──────── RECORD LIST
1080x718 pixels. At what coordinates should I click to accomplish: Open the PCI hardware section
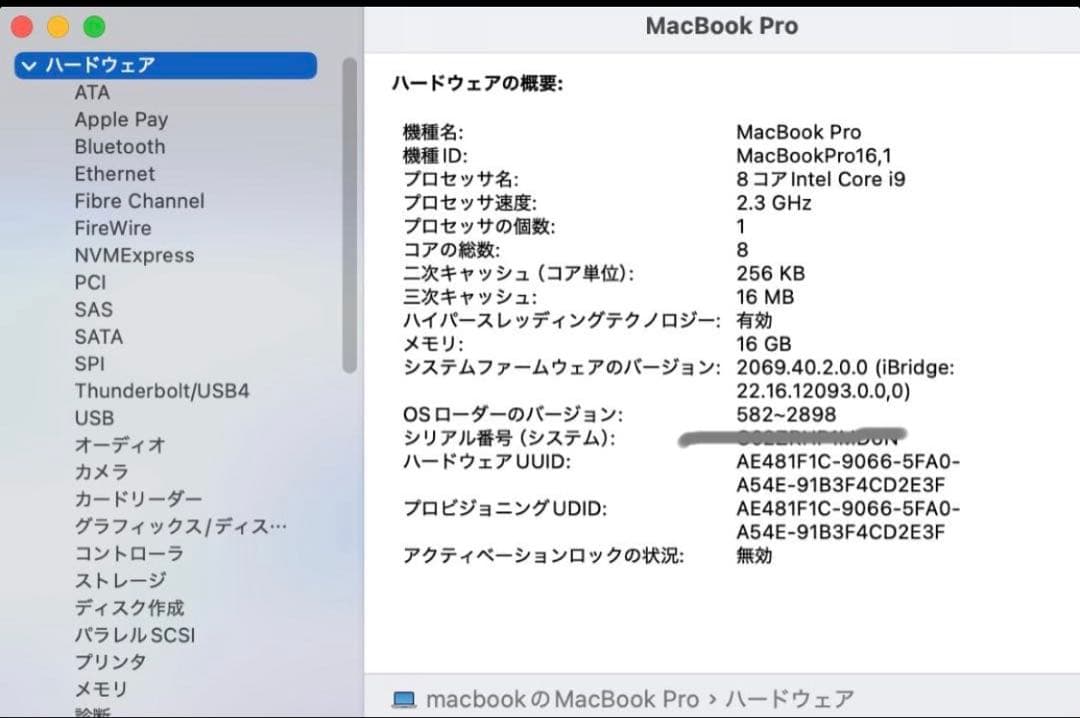click(91, 282)
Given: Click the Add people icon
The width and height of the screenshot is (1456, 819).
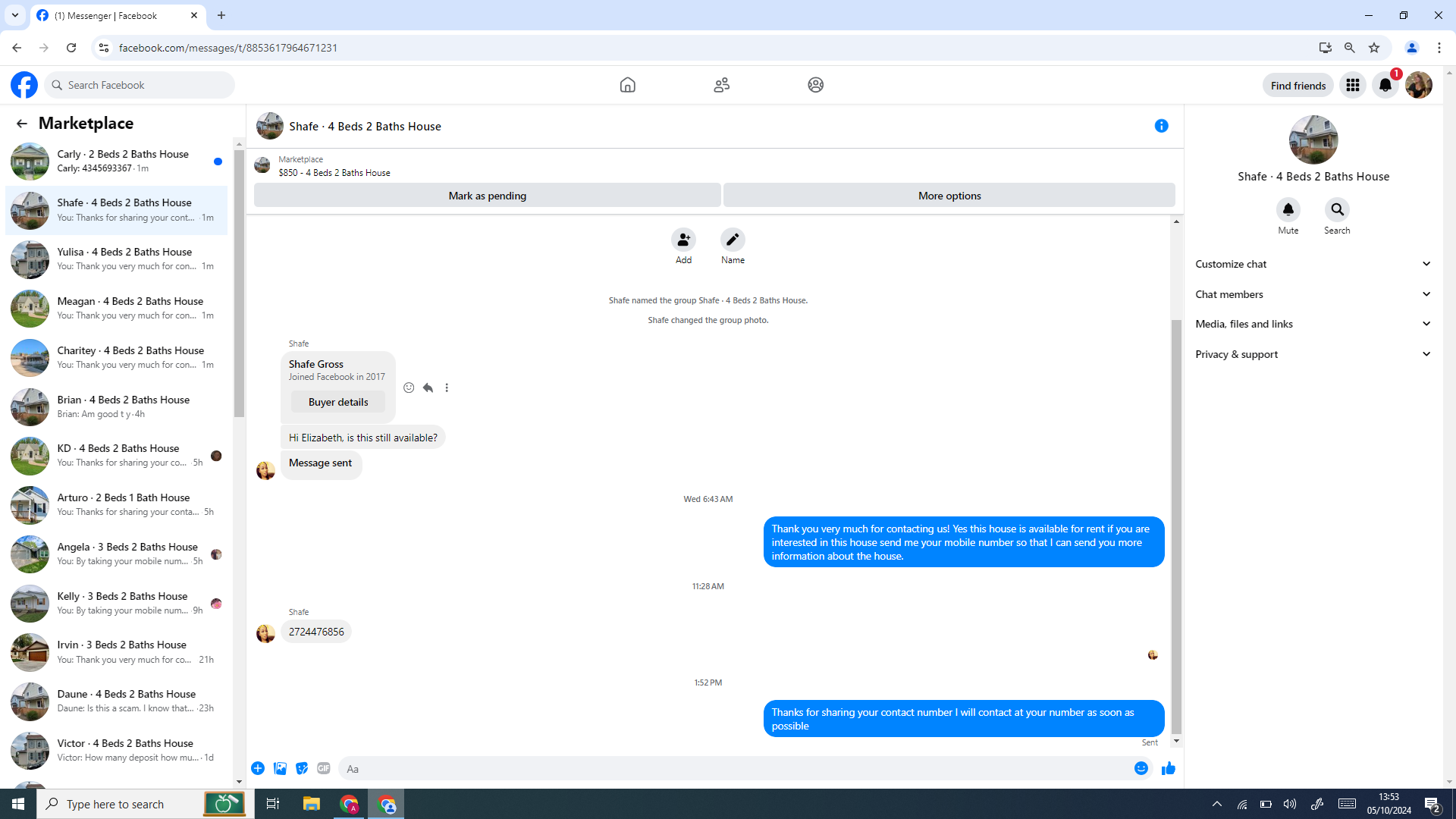Looking at the screenshot, I should click(x=683, y=240).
────────────────
THE EXERCISE:
Copy word for word everything from the line containing "Given: Click the Add people icon" down to the end of the entries, leaving the pictures out.

REPLY TO THE TASK:
Given: Click the Add people icon
The width and height of the screenshot is (1456, 819).
Looking at the screenshot, I should click(x=683, y=240).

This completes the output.